Consider the use of color when you type the name of these functions in the Poster. For example, you may want to color the example variables one cor, and the tool parameter in a different color. This will be easier on the eye of the reader to see the separation of the 3 modules you created. Of course, the functions on the bottom left would have also their own color.
The green text area could also be recolored to match them: E.g. git.R, mail.R, jira.R could be blue, and then all function calls on the bottom left of your poster are blue.
The example.R green line could be dark red, and then the example_two_branches
parameters could be dark red, etc.
For extra attention to detail: Please check your poster is color-blind friendly. There should be pages online that could check that for you. You could add a tiny disclaimer to your poster saying it is color blind friendly too if you like. I don't think the previous group checked for that.
For the next iteration i'd get going on the .pptx!
Thanks for sending an update today!
Correction to my own message above: * you are unit testing the parse_gitlog functions (and the parse_mbox, and the parse_jira functions).
Give me a few to review. Also, see my .DS_Store comment on cheatsheet repo!
Yes, I will resolve the .DS issue in a bit. LMK what final tweaks I can include in the cheatsheet so that it can be included in the poster presentation. You can view the semi-final poster presentation here: https://docs.google.com/presentation/d/1c_RUYPla9HuHn1dCyHfVVasji4WUiwo2/edit?usp=sharing&ouid=106873323762810267472&rtpof=true&sd=true
Fantastic, yes I will get back to you on this today. I think it is nice if you can include it there too :)
@Rubegen can you enable comment permissions for me on the poster slides? That way I can give direct feedback. But something already caught my attention:
Could you use as title "Fake Data Generators". Every semester everyone wants to use Software Analytics Insights as title, but if everyone does that, then the poster titles are all the same!
Yes, I updated your permissions to allow for comments. If it still doesn't work you can try a right click on a part of the presentation and then choose "comment"
@Rubegen
I think a few posters last semester included QR codes (may be imagining). Could you include this on your poster and the URL to the project's github? https://github/sauluh/kaiaulu
OK, ill find a place to include these 👍
@Rubegen
I sent the revised cheatsheet via e-mail alongside feedback. As noted there: Please PR it (.pptx and pdf), the poster and the final presentation (also .pptx and pdf) to the cheatsheet repo when ready. Double check the .pptx loads fine and is properly formatted since it is done on Google Slides. Thanks!

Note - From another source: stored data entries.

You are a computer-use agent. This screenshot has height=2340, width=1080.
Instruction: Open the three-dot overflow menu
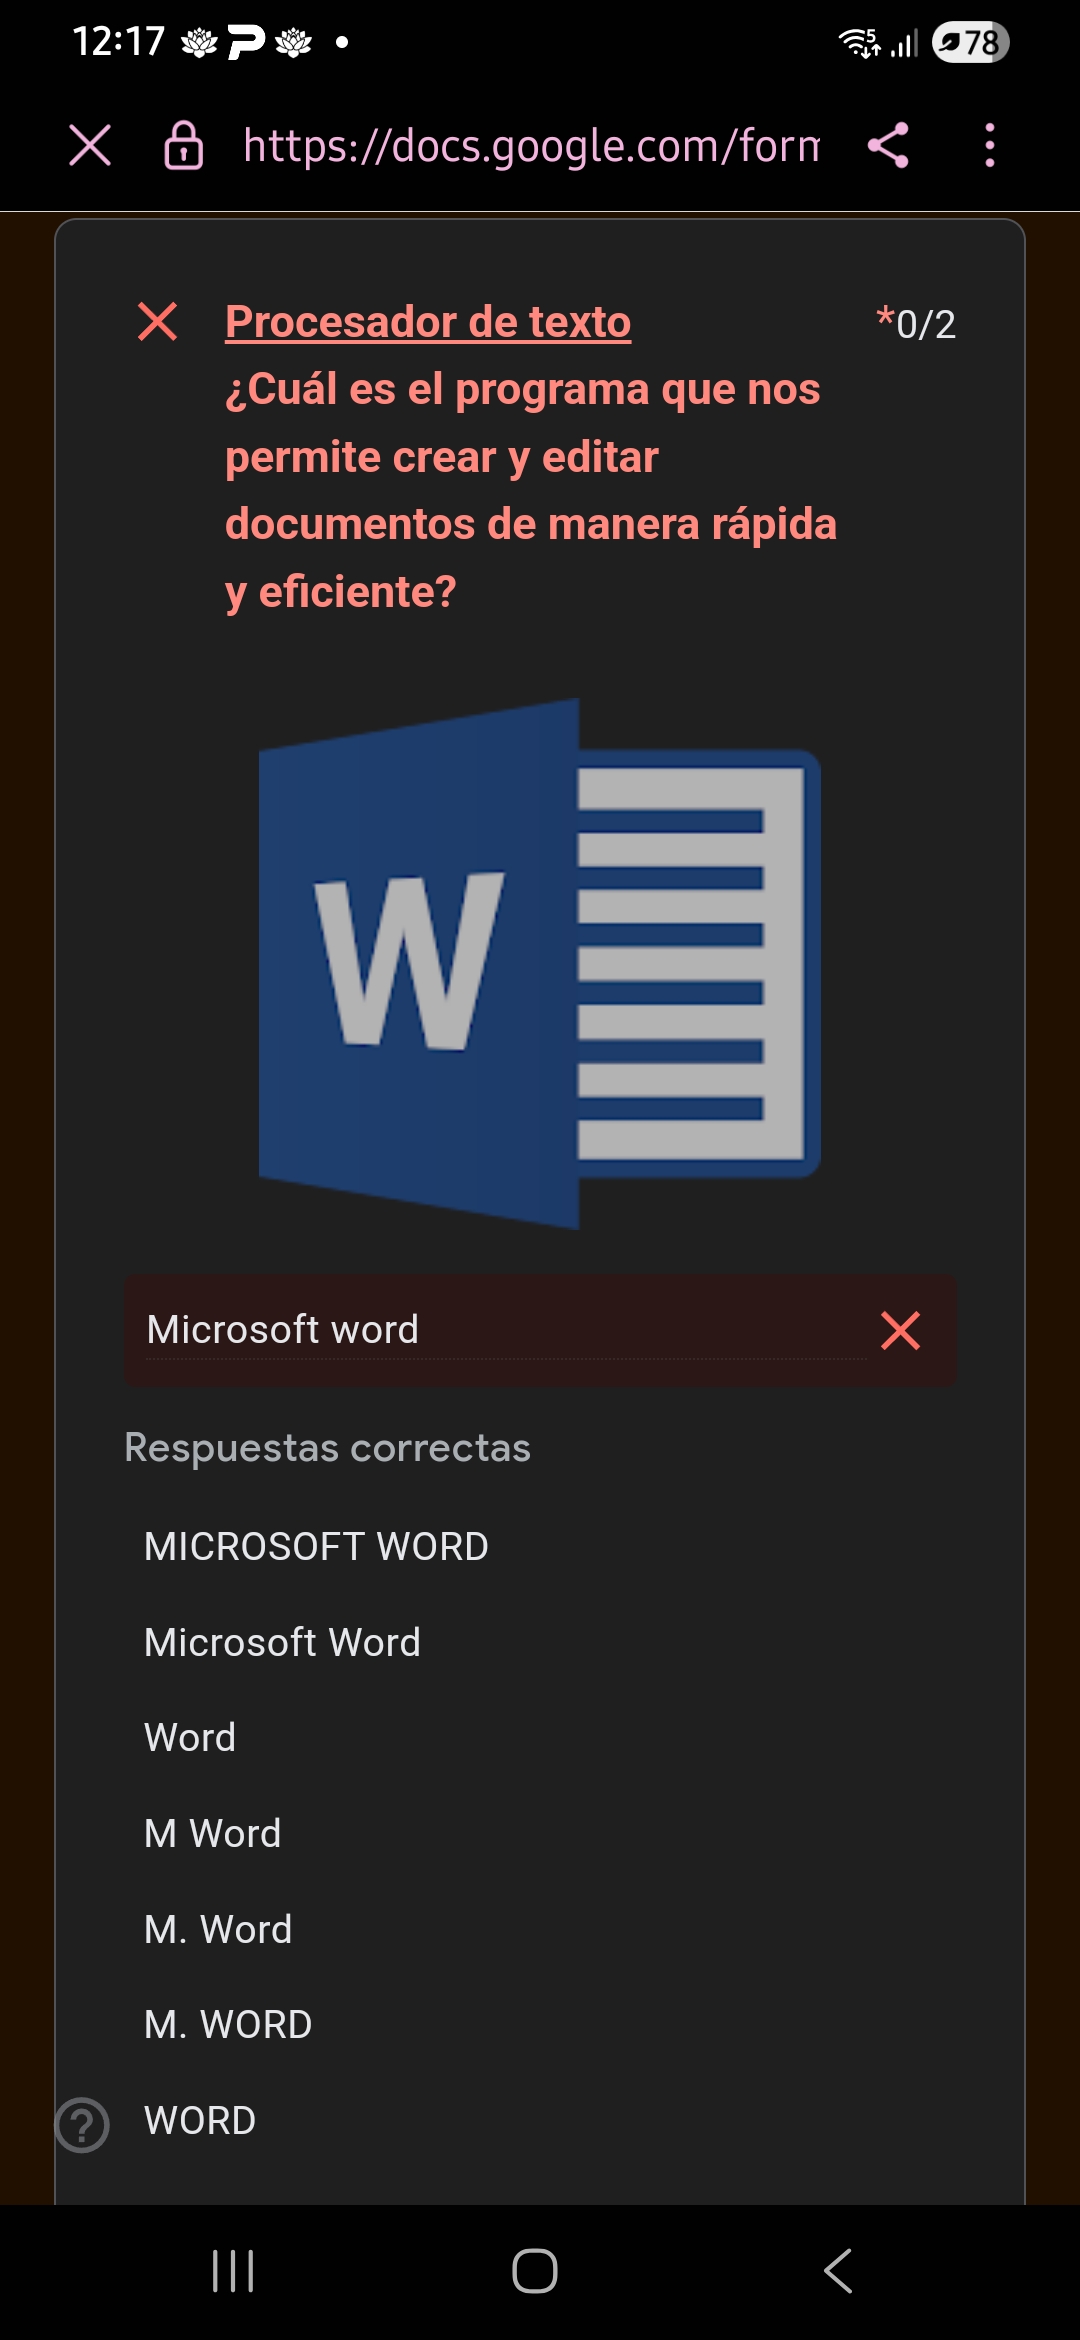(x=989, y=146)
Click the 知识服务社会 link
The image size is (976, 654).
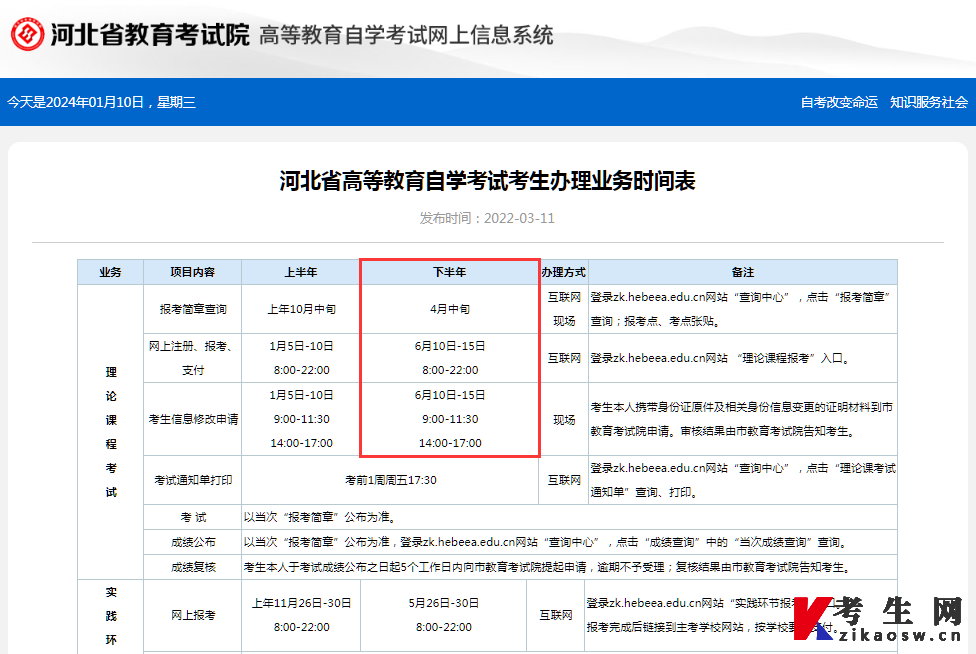[929, 102]
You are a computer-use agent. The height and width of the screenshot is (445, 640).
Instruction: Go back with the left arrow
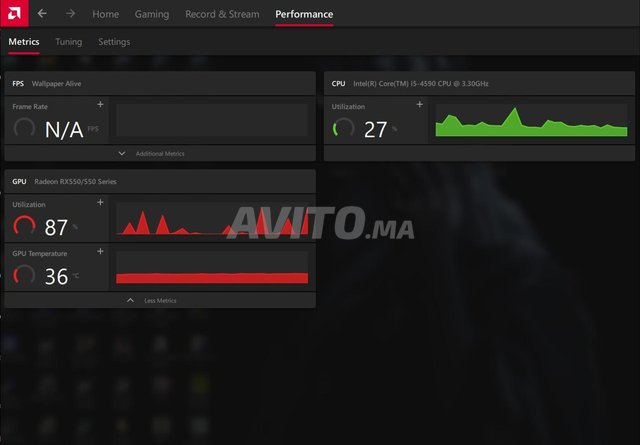pyautogui.click(x=42, y=14)
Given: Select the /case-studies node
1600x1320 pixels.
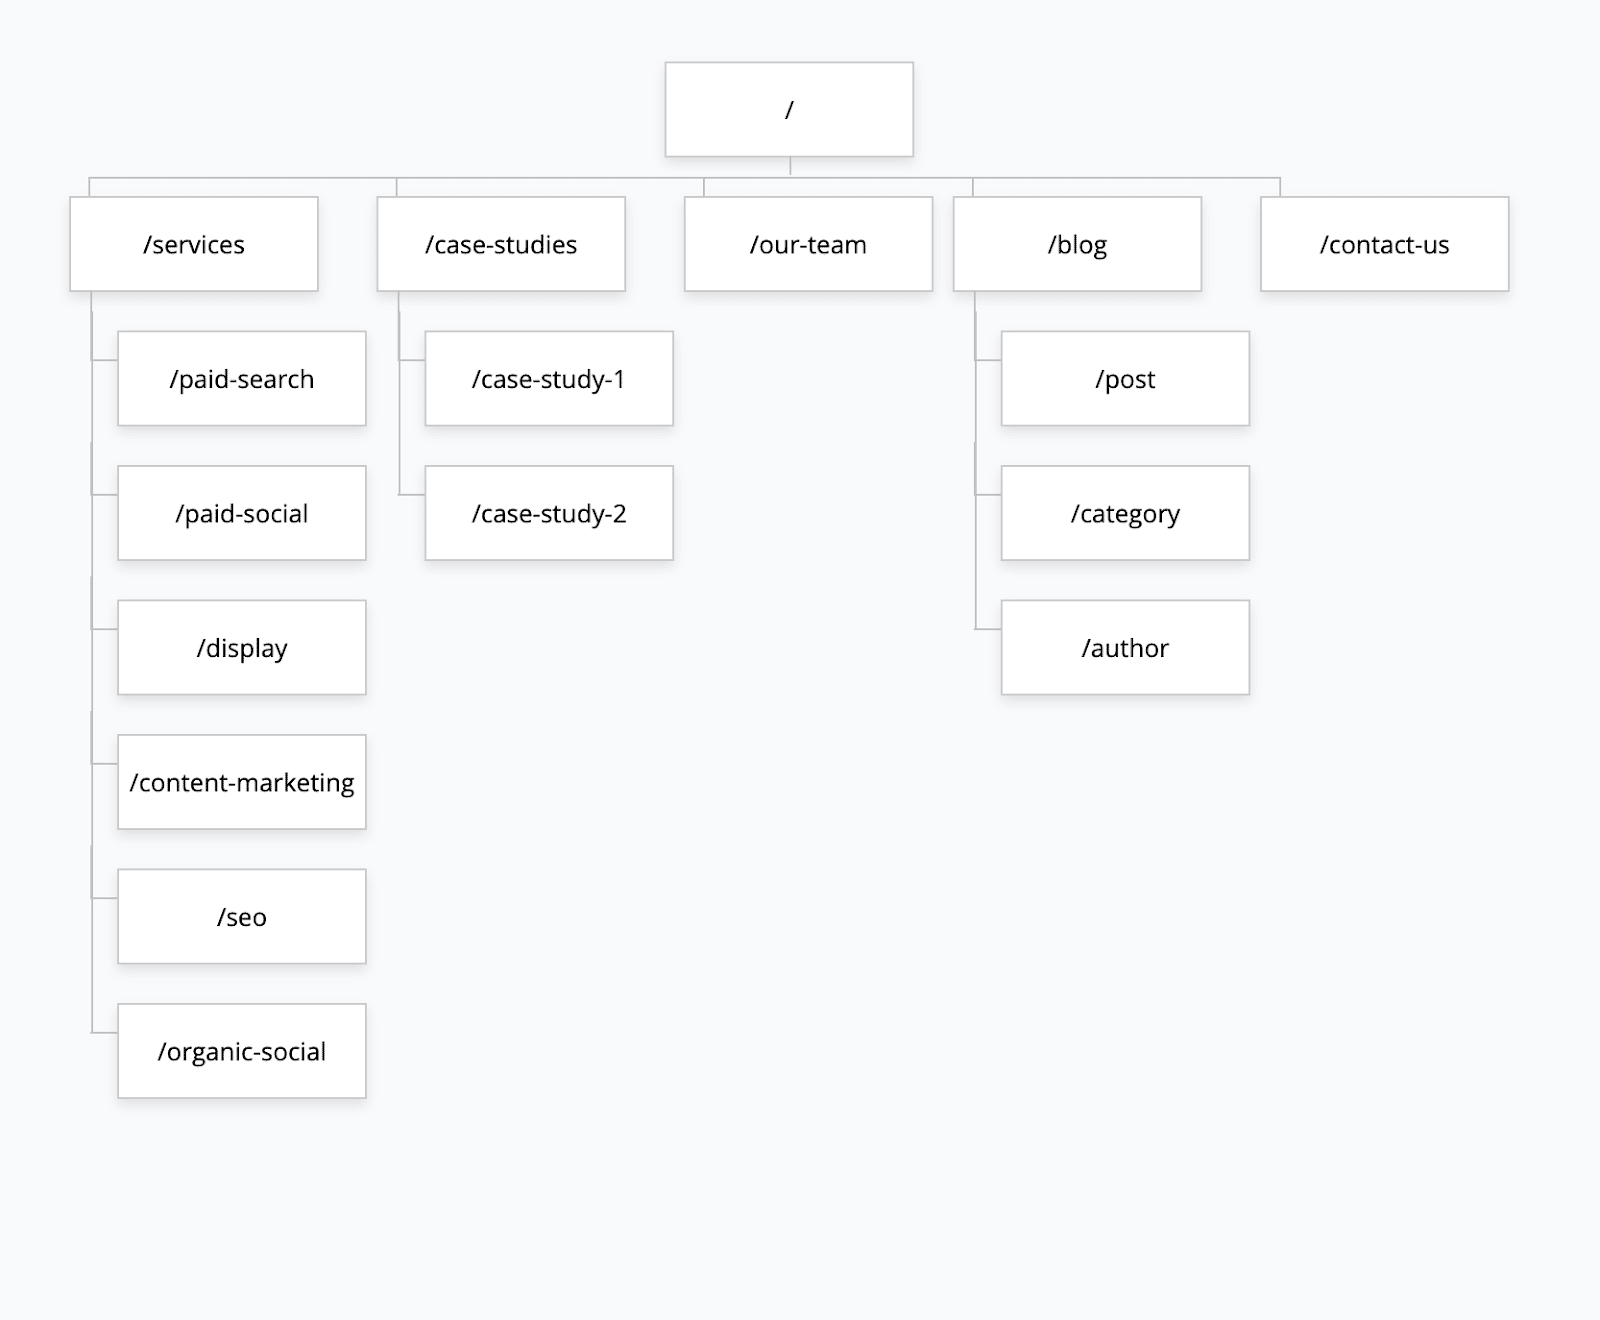Looking at the screenshot, I should 501,244.
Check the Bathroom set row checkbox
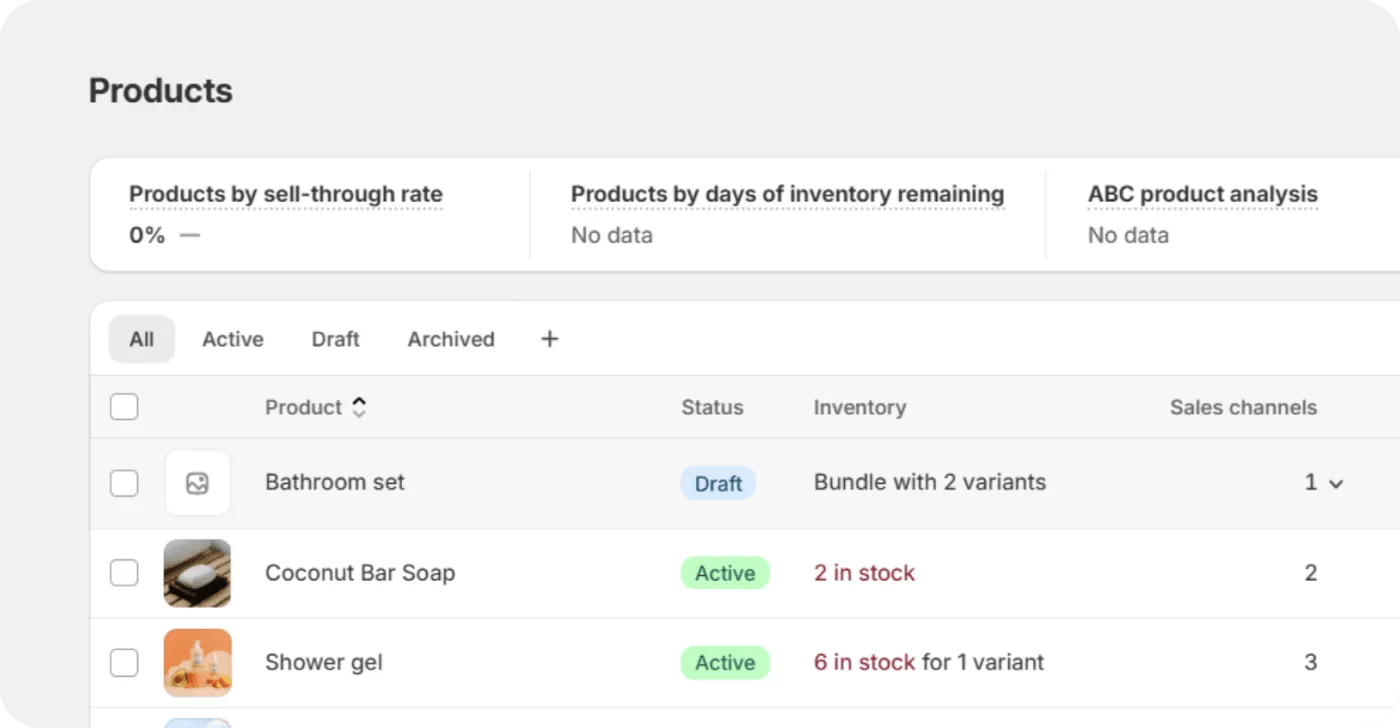 coord(124,483)
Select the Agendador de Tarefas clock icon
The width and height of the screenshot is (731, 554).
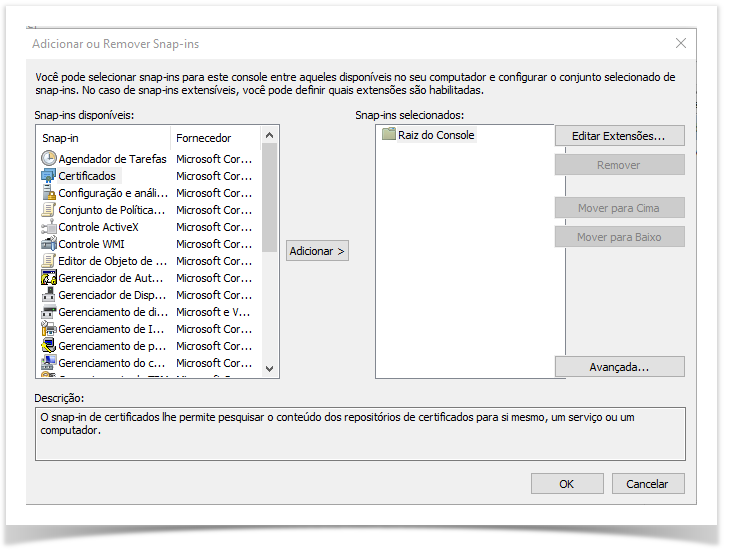(x=49, y=158)
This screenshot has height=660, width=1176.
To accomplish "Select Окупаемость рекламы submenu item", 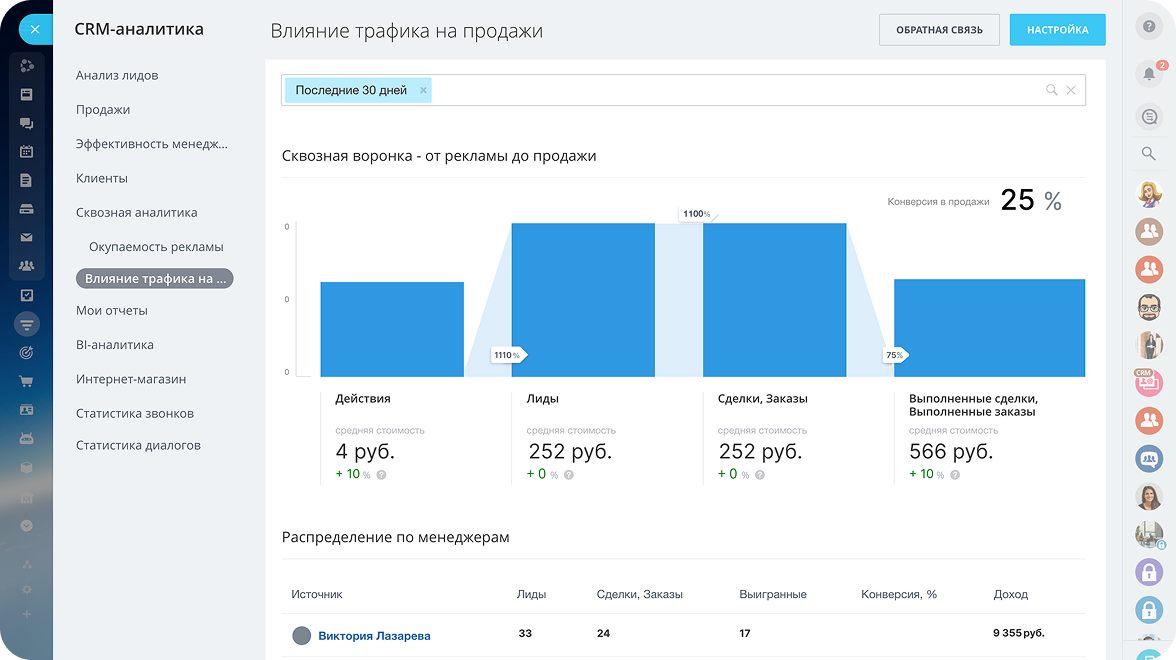I will tap(156, 246).
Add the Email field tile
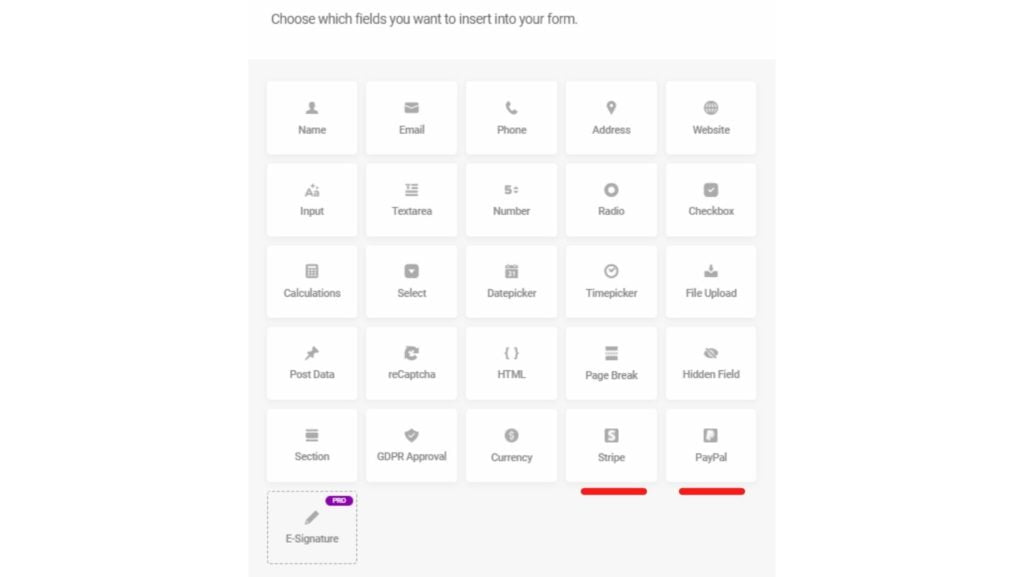 411,117
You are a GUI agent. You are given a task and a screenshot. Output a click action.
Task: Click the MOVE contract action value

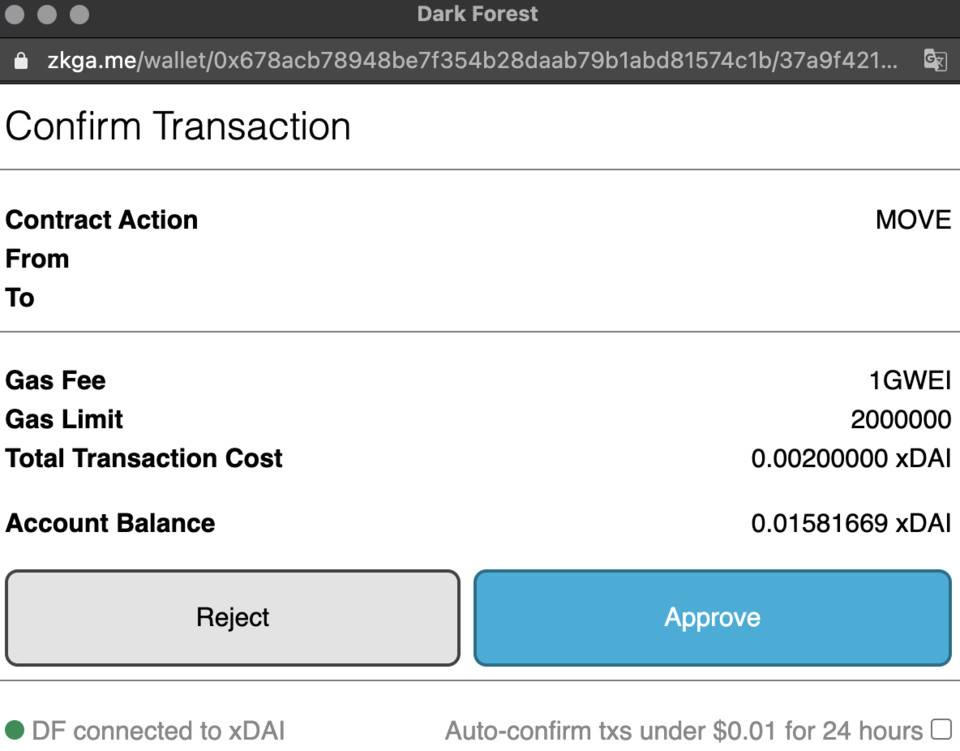click(913, 220)
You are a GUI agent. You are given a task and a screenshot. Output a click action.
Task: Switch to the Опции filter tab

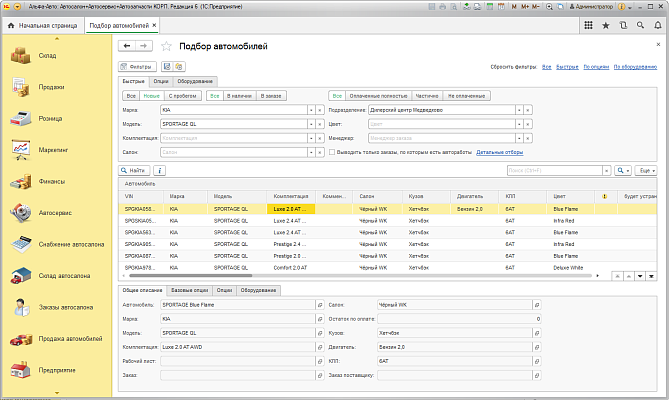pos(161,81)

Also as stated on e-mail: Please add the footnote with our names, and the copyleft statement as it was on the other cheat sheets.
All the documentation deliverables were added to the data cheet archive for Sailuh, thank you!
Should make one showcasing your efforts. Guidance on how to write one is here: https://github.com/rstudio/cheatsheets/tree/main#posit-cheatsheets
Please refer to the ones already in Kaiaulu README as an example.
What you want to showcase is a) the fake data generators git.R #227 , issue.R #228 , mail.R #238, b) the example.R using them, and c) the unit tests that use example.R. You are in essence showcasing how to do more advanced unit testing for Kaiaulu.
Consider the questions you had in grasping the concept on making fake data to write this document so that others can understand it more easily. Pay close attention to the level of detail you put on this cheatsheet in light of the guidelines on the github above.